Hospital-Level Variation in Death for Critically Ill Patients with COVID-19

Collaborators, Affiliations
Multicenter Study

Hospital-Level Variation in Death for Critically Ill Patients with COVID-19

Matthew M Churpek et al. Am J Respir Crit Care Med. .

Abstract

Rationale: Variation in hospital mortality has been described for coronavirus disease 2019 (COVID-19), but the factors that explain these differences remain unclear.

Objective: Our objective was to utilize a large, nationally representative dataset of critically ill adults with COVID-19 to determine which factors explain mortality variability.

Methods: In this multicenter cohort study, we examined adults hospitalized in intensive care units with COVID-19 at 70 United States hospitals between March and June 2020. The primary outcome was 28-day mortality. We examined patient-level and hospital-level variables. Mixed-effects logistic regression was used to identify factors associated with interhospital variation. The median odds ratio (OR) was calculated to compare outcomes in higher- vs. lower-mortality hospitals. A gradient boosted machine algorithm was developed for individual-level mortality models.

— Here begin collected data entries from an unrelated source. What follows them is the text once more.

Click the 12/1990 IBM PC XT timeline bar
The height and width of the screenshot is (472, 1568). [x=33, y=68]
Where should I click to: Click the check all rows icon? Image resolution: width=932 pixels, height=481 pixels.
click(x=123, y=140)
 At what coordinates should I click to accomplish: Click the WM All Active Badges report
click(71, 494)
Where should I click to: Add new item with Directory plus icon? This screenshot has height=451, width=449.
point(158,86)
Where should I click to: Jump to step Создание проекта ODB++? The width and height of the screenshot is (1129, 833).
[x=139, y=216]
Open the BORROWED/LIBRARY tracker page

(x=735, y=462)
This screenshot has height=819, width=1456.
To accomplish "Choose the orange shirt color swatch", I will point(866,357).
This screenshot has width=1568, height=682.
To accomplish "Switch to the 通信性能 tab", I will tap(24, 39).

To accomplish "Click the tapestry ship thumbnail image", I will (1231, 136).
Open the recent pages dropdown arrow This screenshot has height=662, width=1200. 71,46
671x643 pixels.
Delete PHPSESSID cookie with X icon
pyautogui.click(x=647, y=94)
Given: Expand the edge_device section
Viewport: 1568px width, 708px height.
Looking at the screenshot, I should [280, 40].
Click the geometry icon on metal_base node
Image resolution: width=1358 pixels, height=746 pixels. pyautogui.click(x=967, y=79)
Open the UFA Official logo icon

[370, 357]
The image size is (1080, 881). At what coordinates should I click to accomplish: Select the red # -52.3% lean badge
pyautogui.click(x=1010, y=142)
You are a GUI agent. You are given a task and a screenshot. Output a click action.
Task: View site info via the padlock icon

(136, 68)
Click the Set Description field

Measurements and main results: A total of 4,019 patients were included, 1537 (38%) of whom died by 28 days. Mortality varied considerably across hospitals (0-82%). After adjustment for patient- and hospital-level domains, interhospital variation was attenuated (OR decline from 2.06 [95% CI, 1.73-2.37] to 1.22 [95% CI, 1.00-1.38]), with the greatest changes occurring with adjustment for acute physiology, socioeconomic status, and strain. For individual patients, the relative contribution of each domain to mortality risk was: acute physiology (49%), demographics and comorbidities (20%), socioeconomic status (12%), strain (9%), hospital quality (8%), and treatments (3%).

Conclusion: There is considerable interhospital variation in mortality for critically ill patients with COVID-19, which is mostly explained by hospital-level socioeconomic status, strain, and acute physiologic differences. Individual mortality is driven mostly by patient-level factors. This article is open access and distributed under the terms of the Creative Commons Attribution Non-Commercial No Derivatives License 4.0 (http://creativecommons.org/licenses/by-nc-nd/4.0/).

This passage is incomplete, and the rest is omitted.